Repeat the entries exactly, keeping every line as it is.

# # # # # # #

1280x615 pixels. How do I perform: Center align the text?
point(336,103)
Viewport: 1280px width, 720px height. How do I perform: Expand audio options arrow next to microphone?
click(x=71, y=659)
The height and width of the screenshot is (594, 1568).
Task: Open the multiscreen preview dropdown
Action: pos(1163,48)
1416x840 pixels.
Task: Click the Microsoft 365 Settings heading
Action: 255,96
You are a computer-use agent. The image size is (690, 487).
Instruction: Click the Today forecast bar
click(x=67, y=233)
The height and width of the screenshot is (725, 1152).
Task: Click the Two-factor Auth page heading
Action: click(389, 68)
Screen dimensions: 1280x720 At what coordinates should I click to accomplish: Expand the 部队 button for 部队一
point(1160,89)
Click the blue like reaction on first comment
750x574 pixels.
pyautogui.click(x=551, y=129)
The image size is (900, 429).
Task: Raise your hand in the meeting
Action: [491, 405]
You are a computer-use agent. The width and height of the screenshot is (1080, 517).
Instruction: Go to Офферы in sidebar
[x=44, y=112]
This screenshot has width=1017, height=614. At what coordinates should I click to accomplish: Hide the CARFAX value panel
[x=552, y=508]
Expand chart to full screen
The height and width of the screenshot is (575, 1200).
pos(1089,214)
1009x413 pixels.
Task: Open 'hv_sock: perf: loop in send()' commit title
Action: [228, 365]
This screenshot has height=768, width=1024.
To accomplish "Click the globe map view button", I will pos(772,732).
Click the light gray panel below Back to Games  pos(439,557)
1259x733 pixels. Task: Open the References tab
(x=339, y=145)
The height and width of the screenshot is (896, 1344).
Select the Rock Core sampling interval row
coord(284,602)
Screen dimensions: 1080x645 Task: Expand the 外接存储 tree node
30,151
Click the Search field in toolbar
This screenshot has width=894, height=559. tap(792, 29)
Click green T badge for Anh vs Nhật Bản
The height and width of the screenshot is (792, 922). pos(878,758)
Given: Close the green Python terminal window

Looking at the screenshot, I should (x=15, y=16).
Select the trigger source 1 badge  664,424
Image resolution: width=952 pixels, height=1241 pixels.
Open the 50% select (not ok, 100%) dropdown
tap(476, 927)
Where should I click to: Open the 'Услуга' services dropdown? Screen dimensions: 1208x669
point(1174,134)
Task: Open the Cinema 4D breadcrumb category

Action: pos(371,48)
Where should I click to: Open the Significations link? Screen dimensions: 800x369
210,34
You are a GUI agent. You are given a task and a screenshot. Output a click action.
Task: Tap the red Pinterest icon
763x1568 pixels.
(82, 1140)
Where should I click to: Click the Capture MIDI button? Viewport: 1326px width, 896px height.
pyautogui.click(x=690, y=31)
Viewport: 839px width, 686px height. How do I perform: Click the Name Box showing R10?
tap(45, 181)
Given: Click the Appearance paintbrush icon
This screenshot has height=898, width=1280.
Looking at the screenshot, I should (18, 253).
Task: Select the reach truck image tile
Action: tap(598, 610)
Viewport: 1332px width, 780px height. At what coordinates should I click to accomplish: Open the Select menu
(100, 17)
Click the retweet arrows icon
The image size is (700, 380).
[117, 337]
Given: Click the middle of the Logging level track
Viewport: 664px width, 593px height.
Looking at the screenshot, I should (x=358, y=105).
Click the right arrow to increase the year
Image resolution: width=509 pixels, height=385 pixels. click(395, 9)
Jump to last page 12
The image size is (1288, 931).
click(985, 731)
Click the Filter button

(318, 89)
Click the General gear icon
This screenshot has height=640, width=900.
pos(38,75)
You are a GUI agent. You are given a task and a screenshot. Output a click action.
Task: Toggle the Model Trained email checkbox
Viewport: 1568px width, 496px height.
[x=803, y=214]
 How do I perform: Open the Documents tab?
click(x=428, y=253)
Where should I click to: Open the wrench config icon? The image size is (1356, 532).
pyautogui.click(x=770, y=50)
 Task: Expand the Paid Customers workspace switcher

# # # # # # #

WRITTEN REPLY:
1280x615 pixels. How do I perform: Center align the text?
point(336,103)
Viewport: 1280px width, 720px height. How do I perform: Expand audio options arrow next to microphone?
click(x=71, y=659)
The height and width of the screenshot is (594, 1568).
Task: Open the multiscreen preview dropdown
Action: pos(1163,48)
1416x840 pixels.
Task: Click the Microsoft 365 Settings heading
Action: 255,96
You are a computer-use agent. The image size is (690, 487).
Instruction: Click the Today forecast bar
click(x=67, y=233)
The height and width of the screenshot is (725, 1152).
Task: Click the Two-factor Auth page heading
Action: click(389, 68)
Screen dimensions: 1280x720 At what coordinates should I click to accomplish: Expand the 部队 button for 部队一
point(1160,89)
Click the blue like reaction on first comment
750x574 pixels.
pyautogui.click(x=551, y=129)
The image size is (900, 429).
Task: Raise your hand in the meeting
Action: [491, 405]
You are a computer-use agent. The width and height of the screenshot is (1080, 517).
Instruction: Go to Офферы in sidebar
[x=44, y=112]
This screenshot has width=1017, height=614. At what coordinates should I click to accomplish: Hide the CARFAX value panel
[x=552, y=508]
Expand chart to full screen
The height and width of the screenshot is (575, 1200).
pos(1089,214)
1009x413 pixels.
Task: Open 'hv_sock: perf: loop in send()' commit title
Action: [228, 365]
This screenshot has height=768, width=1024.
To accomplish "Click the globe map view button", I will pos(772,732).
Click the light gray panel below Back to Games  pos(439,557)
1259x733 pixels. Task: Open the References tab
(x=339, y=145)
The height and width of the screenshot is (896, 1344).
Select the Rock Core sampling interval row
coord(284,602)
Screen dimensions: 1080x645 Task: Expand the 外接存储 tree node
30,151
Click the Search field in toolbar
This screenshot has width=894, height=559. tap(792, 29)
Click green T badge for Anh vs Nhật Bản
The height and width of the screenshot is (792, 922). pos(878,758)
Given: Close the green Python terminal window

Looking at the screenshot, I should (x=15, y=16).
Select the trigger source 1 badge  664,424
Image resolution: width=952 pixels, height=1241 pixels.
Open the 50% select (not ok, 100%) dropdown
tap(476, 927)
Where should I click to: Open the 'Услуга' services dropdown? Screen dimensions: 1208x669
point(1174,134)
Task: Open the Cinema 4D breadcrumb category

Action: pos(371,48)
Where should I click to: Open the Significations link? Screen dimensions: 800x369
210,34
You are a GUI agent. You are given a task and a screenshot. Output a click action.
Task: Tap the red Pinterest icon
763x1568 pixels.
(82, 1140)
Where should I click to: Click the Capture MIDI button? Viewport: 1326px width, 896px height.
pyautogui.click(x=690, y=31)
Viewport: 839px width, 686px height. How do I perform: Click the Name Box showing R10?
tap(45, 181)
Given: Click the Appearance paintbrush icon
This screenshot has height=898, width=1280.
Looking at the screenshot, I should (18, 253).
Task: Select the reach truck image tile
Action: tap(598, 610)
Viewport: 1332px width, 780px height. At what coordinates should I click to accomplish: Open the Select menu
(100, 17)
Click the retweet arrows icon
The image size is (700, 380).
[117, 337]
Given: Click the middle of the Logging level track
Viewport: 664px width, 593px height.
Looking at the screenshot, I should (x=358, y=105).
Click the right arrow to increase the year
Image resolution: width=509 pixels, height=385 pixels. click(395, 9)
Jump to last page 12
The image size is (1288, 931).
click(985, 731)
Click the Filter button

(318, 89)
Click the General gear icon
This screenshot has height=640, width=900.
pos(38,75)
You are a GUI agent. You are given a task and a screenshot. Output a click action.
Task: Toggle the Model Trained email checkbox
Viewport: 1568px width, 496px height.
[x=803, y=214]
 How do I perform: Open the Documents tab?
click(x=428, y=253)
Where should I click to: Open the wrench config icon? The image size is (1356, 532).
pyautogui.click(x=770, y=50)
 Task: Expand the Paid Customers workspace switcher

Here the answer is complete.